(Saved data entries)
______
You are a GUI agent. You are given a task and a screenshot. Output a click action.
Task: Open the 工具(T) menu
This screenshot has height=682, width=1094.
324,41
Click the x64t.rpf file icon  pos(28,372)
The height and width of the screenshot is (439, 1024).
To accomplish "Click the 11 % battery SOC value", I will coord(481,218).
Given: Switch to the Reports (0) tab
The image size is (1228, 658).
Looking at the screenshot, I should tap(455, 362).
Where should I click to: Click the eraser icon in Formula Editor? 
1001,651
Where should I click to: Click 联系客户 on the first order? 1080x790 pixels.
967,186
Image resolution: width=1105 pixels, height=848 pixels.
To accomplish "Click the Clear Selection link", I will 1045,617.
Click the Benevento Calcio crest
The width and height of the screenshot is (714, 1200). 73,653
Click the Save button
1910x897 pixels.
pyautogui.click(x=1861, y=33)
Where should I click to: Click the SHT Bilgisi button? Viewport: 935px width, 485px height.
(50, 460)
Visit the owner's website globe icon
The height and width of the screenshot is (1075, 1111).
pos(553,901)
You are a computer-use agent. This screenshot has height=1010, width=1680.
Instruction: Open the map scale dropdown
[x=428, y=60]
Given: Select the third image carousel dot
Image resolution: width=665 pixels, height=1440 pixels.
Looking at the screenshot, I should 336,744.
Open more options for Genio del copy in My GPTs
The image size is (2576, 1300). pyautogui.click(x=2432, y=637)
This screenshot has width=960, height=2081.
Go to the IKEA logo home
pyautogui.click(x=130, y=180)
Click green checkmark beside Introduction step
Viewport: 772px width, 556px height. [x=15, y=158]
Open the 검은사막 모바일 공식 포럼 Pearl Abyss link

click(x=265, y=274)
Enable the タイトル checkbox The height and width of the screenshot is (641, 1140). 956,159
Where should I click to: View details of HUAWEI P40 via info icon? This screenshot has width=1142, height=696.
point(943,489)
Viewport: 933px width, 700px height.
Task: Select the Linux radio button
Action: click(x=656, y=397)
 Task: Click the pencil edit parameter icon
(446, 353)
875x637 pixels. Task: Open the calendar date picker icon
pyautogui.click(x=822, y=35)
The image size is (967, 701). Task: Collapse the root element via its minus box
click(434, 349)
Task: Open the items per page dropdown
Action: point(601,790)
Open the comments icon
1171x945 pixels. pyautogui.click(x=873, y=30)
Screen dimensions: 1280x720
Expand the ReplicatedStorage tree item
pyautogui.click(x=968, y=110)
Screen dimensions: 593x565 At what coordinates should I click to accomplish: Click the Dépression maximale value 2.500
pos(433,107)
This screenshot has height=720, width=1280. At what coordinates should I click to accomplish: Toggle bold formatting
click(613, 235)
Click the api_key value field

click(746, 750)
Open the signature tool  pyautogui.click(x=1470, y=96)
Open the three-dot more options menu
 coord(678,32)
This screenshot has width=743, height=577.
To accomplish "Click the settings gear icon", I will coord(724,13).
______
* _HOW TO COMPLETE THIS TASK_
Return the lines from the one containing "Open the signature" through the last line of the records. Include both ends and nothing else.

* _ANSWER SECTION_
Open the signature tool  pyautogui.click(x=1470, y=96)
Open the three-dot more options menu
 coord(678,32)
This screenshot has width=743, height=577.
To accomplish "Click the settings gear icon", I will coord(724,13).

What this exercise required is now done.